Reading passage:
###
How CR-8000’s Ohmic Distance Tool Calculates Trace Resistance
CR-8000 Design Force contains the layout data needed to evaluate PCB trace resistance, including the routed path, cross-sectional area, and copper properties. The Ohmic Distance tool uses this data to calculate resistance directly between two selected points on the canvas.
Designers can also select the trace temperature before running the calculation. Selecting the trace temperature matters because copper resistance increases as temperature rises. Temperature-aware analysis helps the result better reflect real operating conditions.

Instead of estimating resistance outside the PCB design environment, designers can utilize CR-8000 to calculate resistance from the actual routed copper path.
Benefit: Immediate visibility into potential problem areas without needing external calculations.
See Ohmic Distance in Action
How to Check Multiple Trace Resistance Limits at Once
Ohmic Distance can also be used through the Constraint Browser for a more systematic design check. Designers define pin pairs for critical connections and the minimum and maximum trace resistance allowed for each pair. The table automatically evaluates compliance during design updates.

Teams can move from one-by-one manual checks to constraint-driven validation. Resistance violations are clearly flagged (e.g., highlighted in red) in the constraint system. Clear violation markers enable rapid identification and correction of power delivery weaknesses and signal integrity risks.
By integrating Ohmic Distance analysis and resistance constraints into the design workflow, CR-8000 Design Force enables:
- Proactive issue prevention instead of reactive debugging
- Faster design iterations with built-in validation
- Improved product reliability and performance
- Reduced risk of costly redesigns or field failures
Benefit: Resistance targets are enforced systematically, not dependent on manual checks.
###
Provided data:
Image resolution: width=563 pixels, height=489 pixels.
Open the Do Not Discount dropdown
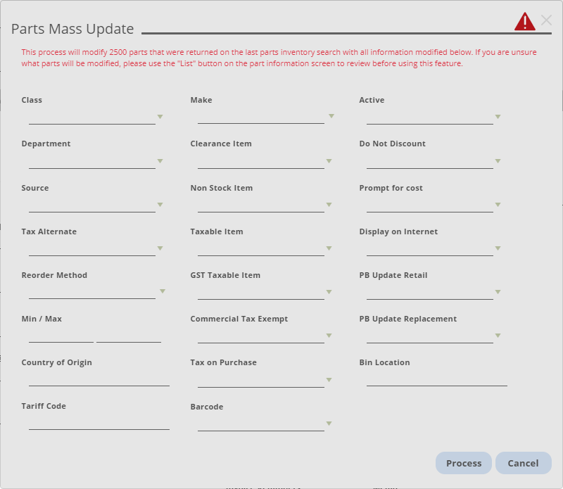tap(498, 160)
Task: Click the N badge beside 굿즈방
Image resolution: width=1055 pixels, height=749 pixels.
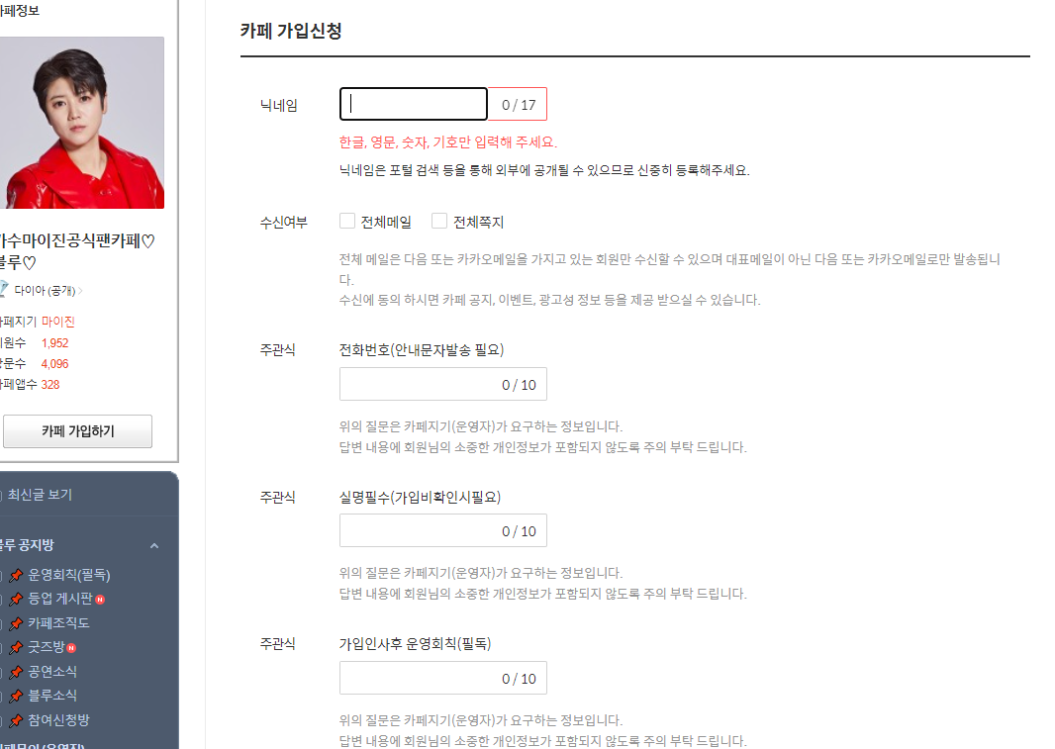Action: (x=73, y=646)
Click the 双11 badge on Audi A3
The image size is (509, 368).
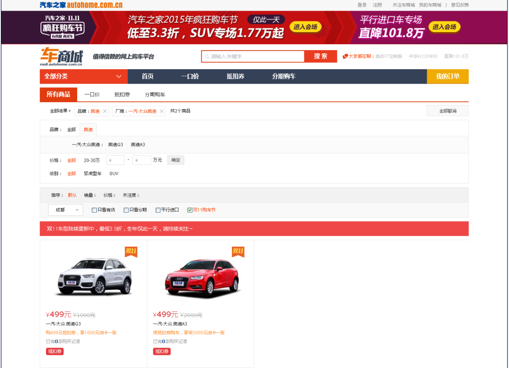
###
Problems:
A - Decide whether each statement agrees with the passage on trace resistance, answering yes or no and quoting the words of the passage that settle it. (i) Copper resistance drops as trace temperature goes up. (ii) Through the Constraint Browser, designers set a minimum and a maximum trace resistance for each pin pair. (iii) Using the Ohmic Distance tool still requires calculations done outside the design environment.
B - Extend the passage on trace resistance, beginning right after its final sentence.
The listing comes from a source separate from the passage on trace resistance.

Task-by-task results:
A -
(i) No: "copper resistance increases as temperature rises."
(ii) Yes: "Designers define pin pairs for critical connections and the minimum and maximum trace resistance allowed for each pair."
(iii) No: "Immediate visibility into potential problem areas without needing external calculations."

B -
Who Uses Ohmic Distance
PCB Layout Designers
PCB layout designers use Ohmic Distance to measure trace resistance directly on the board layout. Direct measurement helps them adjust trace width, routing length, copper usage, or layer choices before the design moves further downstream.
Electrical Engineers
Electrical engineers use Ohmic Distance to confirm that critical circuits meet performance expectations. Ohmic Distance is especially useful for power rails, high-current connections, precision measurement circuits, and other nets where resistance can affect circuit behavior.
Design Review Teams
Design review teams use resistance constraints to verify that important pin pairs meet defined limits. Constraint-based verification creates a more consistent approval process and helps teams identify potential issues before fabrication.
Next Steps: Strengthen Your PCB Design with CR-8000
PCB trace resistance is easy to overlook, but it can affect voltage drop, heat, signal quality, measurement accuracy, and long-term reliability. CR-8000 Design Force helps designers check resistance directly from the PCB layout and apply resistance limits to critical pin pairs through the Constraint Browser.
Adding trace resistance checks to the design workflow, teams can find issues earlier and improve confidence before board approval.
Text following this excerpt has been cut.